I knew that this was because I went to school for design, even though I’d been doing front-end development since middle school (really!). What I didn’t know was that there was actually a name and strategy for this – until I got to chapter 8 of Smashing Book 5: “Testing and Debugging Responsive Design” by Tom Maslen. Tom mentioned a technique that helps relieve some of the work designers have to do, while cutting out bugs and the mismatch that comes from design mockups not fitting the correct viewports/breakpoints. This is accomplished by only designing the smallest and largest mockups and handing it to the developer to create the transition layouts between the two. I recommend you read that chapter before the rest of this post.
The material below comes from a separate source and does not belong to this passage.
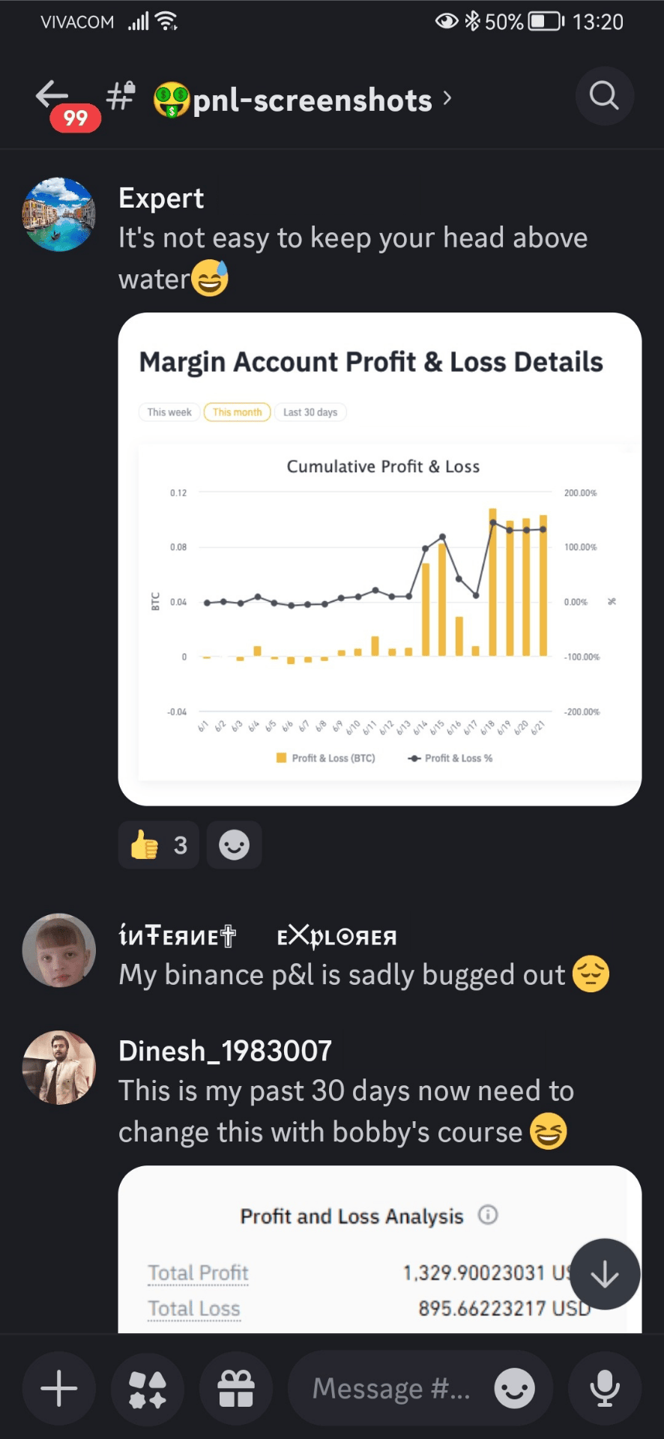The width and height of the screenshot is (664, 1439).
Task: Tap the gift icon
Action: (x=236, y=1389)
Trying to reduce the number of mockups I have to handle when coding is what I’ve done from the start, and I’d like to argue that it can be taken it a bit further. I always let new clients know that I don’t need *any* responsive mockups. They can hand me the full sized design and let me take it from there. Using good design and UX practices, I can actually code the site from the desktop-down (gasp!), while maintaining clean code and fast loads. The site is coded from the largest sized first, using percentages and ems so it’s automatically responsive. Then, I simply start reducing the heights and widths of the browser and insert MQ’s as the content or design begins to break down.
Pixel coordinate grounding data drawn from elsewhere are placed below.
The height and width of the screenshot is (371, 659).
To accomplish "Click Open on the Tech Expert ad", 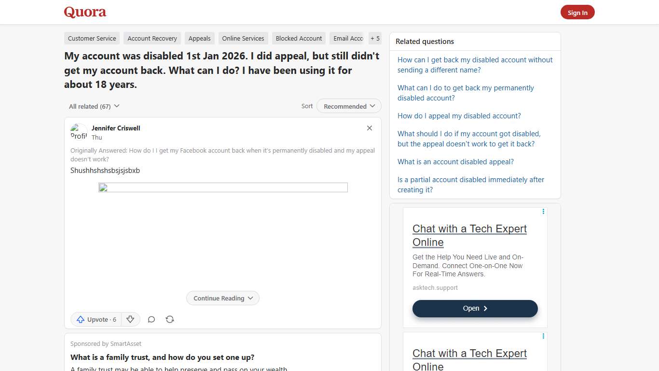I will 475,308.
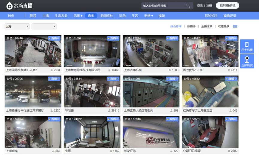Click 直播中 badge on channel 49812
The image size is (259, 155).
coord(231,79)
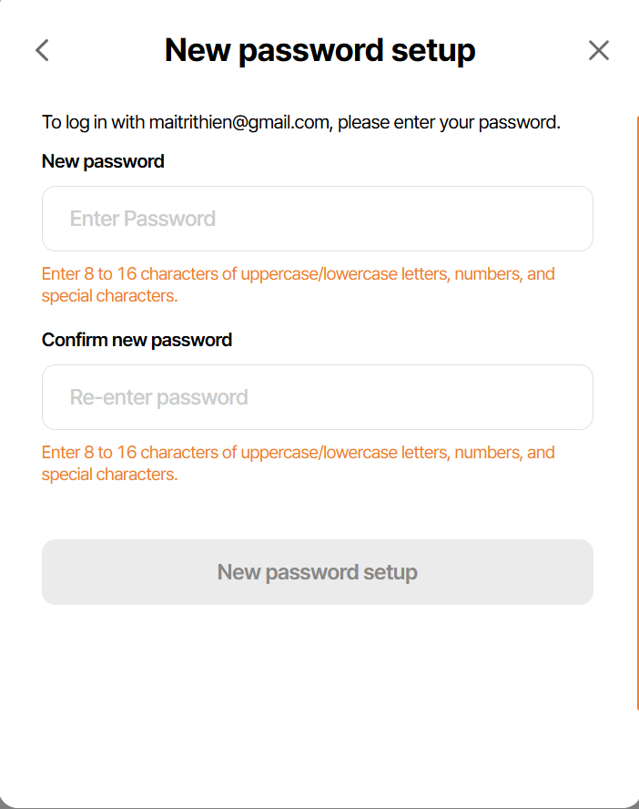Viewport: 639px width, 809px height.
Task: Click the Re-enter password input field
Action: click(318, 397)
This means that my code is *never* device dependent – no matter what new size of device comes out (obviously disregarding something that would only be 100px wide or some silly small number) the site works. And since the designer has allowed me to take control of the main responsive designs – a bunch of issues that arrive from responsive mockups not matching the final product are avoided.
I often have clients try to hand me mobile mockups that are in odd sizes – like 650px wide (probably assuming this will help with retina, it does NOT). Considering the basic iPhone is only 320px wide, this 650px ‘mobile’ mockup isn’t going to work at all. 40px headlines are unreadable for obvious reasons. Of course, I could resize the entire document down to the minimum 320px – this often works, but sometimes will result in font sizes that are 10px and again, unreadable. This requires going back to the client and explaining that some of the layout and sizes have to change because this isn’t an optimized layout for small screens. This takes a lot of time to go back and forth with.
Allowing you to take control of the design in smaller than desktop sizes would avoid issues like this. You should be able to take care of the main chunk of responsive designs yourself, and then have the designer come back in at any time to make small tweaks. Often the designers I work with love the general layout, but want a button bigger, or a background a different color, or some other small tweak. Once they see the responsiveness in action, it’s a lot easier for the designer to put design and function together. This also improves the relationship between designer and developer, as there’s some amount of trust going both ways.
In order to accomplish something like this, you need to have basic design skills and an understanding of typography. You need to know when it’s time to break columns down to one, or why the type needs to become larger or smaller at certain sizes. Margins and paddings that look great on desktop or even middle (tablet-ish) sizes can look ridiculously long on small mobiles. Also, a sense of how to reducing the scrolling amount on mobile is important. All of this takes a bit of design and a bit of development to accomplish.
It also takes a lot of trust on the part of the client. Designers don’t like handing over control and it can sometimes be hard to demonstrate how a site is going to look. But I find that them to previous responsive work I’ve done (or even to something someone else has done) helps with visualizing functionality and design. Take some initiative and control into coding the responsive portion without a specific design mockup, and your work will speak for itself.
Making it easier for everyone in the long run (and yourself!), means more time for other fun things (like yarn and The Walking Dead).